### Exercise details
Please rewrite the lines from the one containing "Pick the No consonants option" up to and including the one containing "click(720, 191)", replacing "Screen dimensions" with "Display size" and changing nothing else. Leave the pictures out.

### Raw data
☆ ☆ ☆

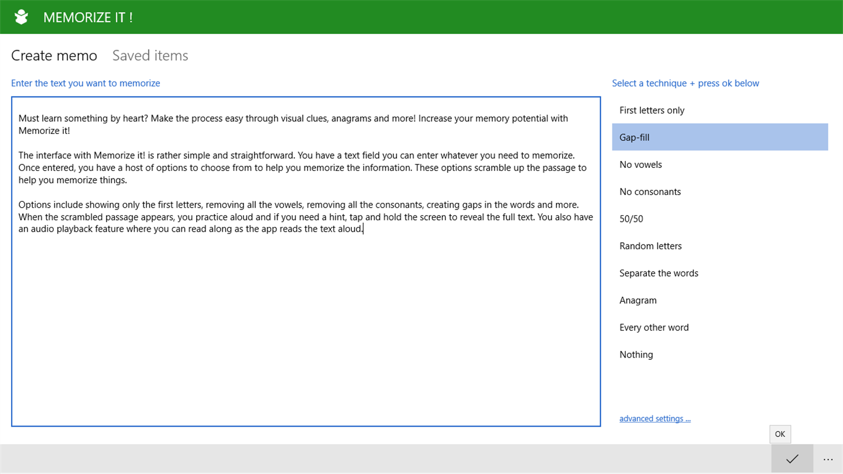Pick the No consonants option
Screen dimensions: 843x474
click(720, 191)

☆ ☆ ☆

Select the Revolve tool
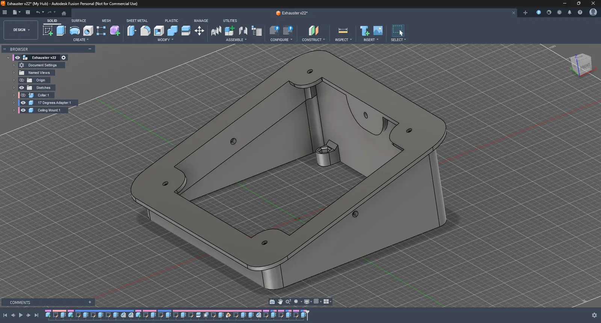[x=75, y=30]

☆ ☆ ☆

### The reply
Pick the No consonants option
Display size: 843x474
click(720, 191)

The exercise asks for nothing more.